1 Introduction
The central artifact of this paper is a new Unix shell called scsh. However, I have a larger purpose beyond simply giving a description of the new system. It has become fashionable recently to claim that ``language doesn't matter.'' After twenty years of research, operating systems and systems applications are still mainly written in C and its complex successor, C++. Perhaps advanced programming languages offer too little for the price they demand in efficiency and formal rigor.
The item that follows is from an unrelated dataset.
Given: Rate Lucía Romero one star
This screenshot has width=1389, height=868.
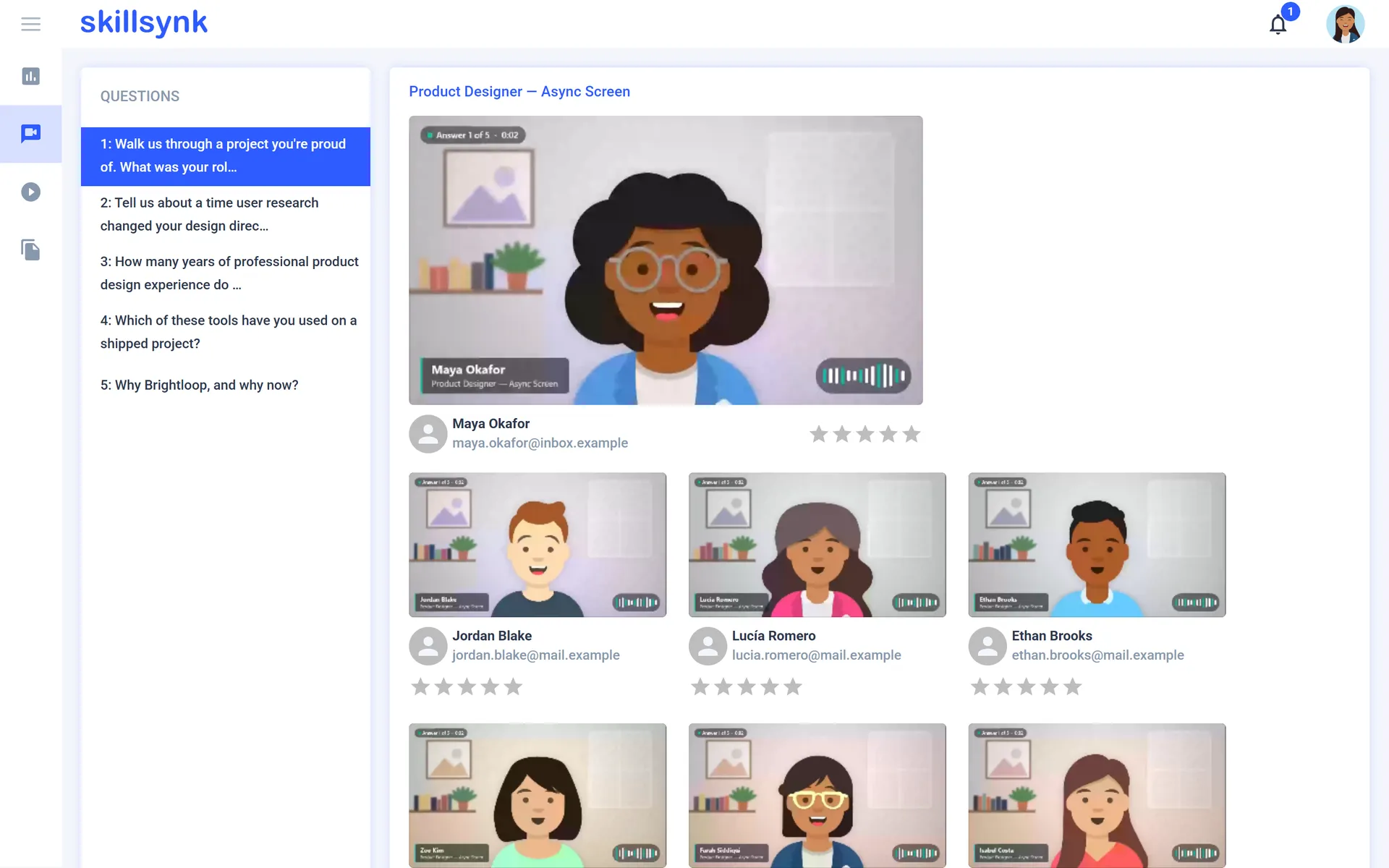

I disagree strongly with this position, and I would like to use scsh, in comparison to other Unix systems programming languages, to make the point that language does matter. After presenting scsh in the initial sections of the paper, I will describe its design principles, and make a series of points concerning the effect language design has upon systems programming. I will use scsh, C, and the traditional shells as linguistic exemplars, and show how their various notational and semantic tradeoffs affect the programmer's task. In particular, I wish to show that a functional language such as Scheme is an excellent tool for systems programming. Many of the linguistic points I will make are well-known to the members of the systems programming community that employ modern programming languages, such as DEC SRC's Modula-3 [Nelson]. In this respect, I will merely be serving to recast these ideas in a different perspective, and perhaps diffuse them more widely.
The rest of this paper is divided into four parts:
In part one, I will motivate the design of scsh (section 2), and then give a brief tutorial on the system (3, 4).
In part two, I discuss the design issues behind scsh, and cover some of the relevant implementation details (5-9).
Part three concerns systems programming with advanced languages. I will illustrate my points by comparing scsh to other Unix programming systems (10, 11).
Finally, we conclude, with some indication of future directions and a few final thoughts.